In fact, the opposite happened.
By the time I was done baring my soul, people I had known through my business life were sharing stories about their own run-ins with mental illness. I didn’t expect that because I had been accustomed to dealing with some pretty tough characters. But people who had previously intimidated me were opening up, and I made dear friends when I least expected to.
I shouldn’t have been surprised, because the security industry is full of high stress and paranoia. More importantly, those who are drawn to the world of hacking and infosec have complex personalities and brain chemistry and are given to depression, feelings of loneliness and self-destruction.
Obviously, this isn’t something limited to the infosec community. People from all walks of life are prone to these challenges. But infosec is the world in which I’ve had the most experience observing the human condition.

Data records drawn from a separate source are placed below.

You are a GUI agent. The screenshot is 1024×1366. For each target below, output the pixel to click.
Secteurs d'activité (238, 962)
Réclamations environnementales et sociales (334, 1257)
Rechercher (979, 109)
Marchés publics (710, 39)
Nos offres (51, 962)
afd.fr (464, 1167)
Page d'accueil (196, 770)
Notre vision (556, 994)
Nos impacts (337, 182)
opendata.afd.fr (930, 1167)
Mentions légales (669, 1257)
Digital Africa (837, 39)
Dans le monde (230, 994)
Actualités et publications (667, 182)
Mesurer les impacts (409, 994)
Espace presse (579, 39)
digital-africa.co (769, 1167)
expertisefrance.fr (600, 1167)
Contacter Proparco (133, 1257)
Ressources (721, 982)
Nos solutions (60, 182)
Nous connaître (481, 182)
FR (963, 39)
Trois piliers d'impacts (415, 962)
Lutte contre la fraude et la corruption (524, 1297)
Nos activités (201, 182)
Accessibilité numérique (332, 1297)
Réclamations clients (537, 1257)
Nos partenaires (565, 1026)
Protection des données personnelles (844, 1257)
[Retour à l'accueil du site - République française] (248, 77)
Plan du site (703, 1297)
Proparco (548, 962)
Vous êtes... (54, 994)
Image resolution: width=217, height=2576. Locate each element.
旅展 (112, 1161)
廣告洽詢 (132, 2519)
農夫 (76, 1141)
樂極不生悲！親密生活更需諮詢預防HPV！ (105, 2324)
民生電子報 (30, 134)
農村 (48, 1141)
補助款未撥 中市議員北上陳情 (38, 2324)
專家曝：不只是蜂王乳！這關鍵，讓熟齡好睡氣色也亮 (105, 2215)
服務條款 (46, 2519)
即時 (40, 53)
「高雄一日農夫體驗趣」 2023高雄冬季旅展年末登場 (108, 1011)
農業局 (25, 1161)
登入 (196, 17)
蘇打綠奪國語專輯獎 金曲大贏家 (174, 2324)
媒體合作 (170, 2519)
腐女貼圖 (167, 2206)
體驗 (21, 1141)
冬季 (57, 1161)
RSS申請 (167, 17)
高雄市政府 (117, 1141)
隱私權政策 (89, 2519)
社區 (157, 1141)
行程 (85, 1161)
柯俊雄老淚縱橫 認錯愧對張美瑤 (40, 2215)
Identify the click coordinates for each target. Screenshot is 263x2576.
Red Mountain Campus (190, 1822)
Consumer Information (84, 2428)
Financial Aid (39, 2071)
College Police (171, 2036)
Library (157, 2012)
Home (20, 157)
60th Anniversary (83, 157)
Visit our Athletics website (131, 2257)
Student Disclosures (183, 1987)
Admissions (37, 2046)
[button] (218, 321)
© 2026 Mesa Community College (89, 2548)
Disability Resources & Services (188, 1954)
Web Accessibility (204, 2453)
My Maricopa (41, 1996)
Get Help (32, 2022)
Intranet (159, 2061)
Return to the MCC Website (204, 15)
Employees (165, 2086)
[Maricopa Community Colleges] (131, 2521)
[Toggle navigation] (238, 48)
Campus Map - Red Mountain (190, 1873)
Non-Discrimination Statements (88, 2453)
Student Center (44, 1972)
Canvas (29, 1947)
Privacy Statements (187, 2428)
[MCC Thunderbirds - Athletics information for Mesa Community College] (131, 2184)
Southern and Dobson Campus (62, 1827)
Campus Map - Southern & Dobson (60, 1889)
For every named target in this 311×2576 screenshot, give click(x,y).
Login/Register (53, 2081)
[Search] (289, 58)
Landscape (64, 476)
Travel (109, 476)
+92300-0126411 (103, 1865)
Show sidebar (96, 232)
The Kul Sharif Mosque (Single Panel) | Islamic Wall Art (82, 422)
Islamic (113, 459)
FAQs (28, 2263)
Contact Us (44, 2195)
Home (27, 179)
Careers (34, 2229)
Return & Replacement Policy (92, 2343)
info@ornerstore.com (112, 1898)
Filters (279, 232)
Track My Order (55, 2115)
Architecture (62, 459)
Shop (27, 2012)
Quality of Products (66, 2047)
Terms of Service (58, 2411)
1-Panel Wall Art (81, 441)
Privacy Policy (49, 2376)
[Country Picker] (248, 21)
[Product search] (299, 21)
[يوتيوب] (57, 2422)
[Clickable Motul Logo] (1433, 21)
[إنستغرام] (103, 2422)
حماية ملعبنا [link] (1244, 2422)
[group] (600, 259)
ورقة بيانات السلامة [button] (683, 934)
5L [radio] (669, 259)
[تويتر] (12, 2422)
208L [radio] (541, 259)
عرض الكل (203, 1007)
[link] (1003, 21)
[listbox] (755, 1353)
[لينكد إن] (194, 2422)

As someone who has struggled with plenty of mental trauma, I’m thankful as hell to be part of the infosec community. I’ve witnessed extraordinary resilience and honesty among my peers, and they have inspired me to be a better man, constantly working to deal with the ghosts that still haunt me on occasion.
I’m grateful to infosec friends who haven’t taken the scourge of mental illness lying down. There are those who started and maintain The Information Technology Burnout Project to help those suffering with work-induced emotional and psychological distress.
And there are people like Amber Baldet, who has taken her suicide hotline skills to another level with a presentation on suicide prevention tactics that she has given at least twice at security conferences. Her presentation can be viewed online, as well.
Now more than ever, I believe I’m in the right industry. I’ve learned a lot about the technology and culture. But more than that, I’ve learned a lot about how to carry on in a world of perpetual adversity.
Serious and honest question: Aren’t you afraid of people taking advantage of you when you open up like this? In the past I have had bad experiences where info like this that I disclosed was used to further attack me. How can you do this and avoid attack?
thank you again, your writings have become my weekly readings.
Good question. I’d have to say the opposite has happened. By being open, I don’t worry so much about someone holding things over my head.
I’ve had the same experience as Bill. After childhood experiences along these lines I took a “you can’t hold it over me, I’ll say it first” approach and have never regretted it.
The choice is to either suffer guaranteed consequences of bottling things up (fear, anxiety, behavioral difficulty…) or potential consequences of other people being idiots. The former is horrific and, it turns out, the latter is rare (and largely someone else’s problem). It’s also provided proof that almost all people are good and decent almost all the time, which goes even further to make life better and easier.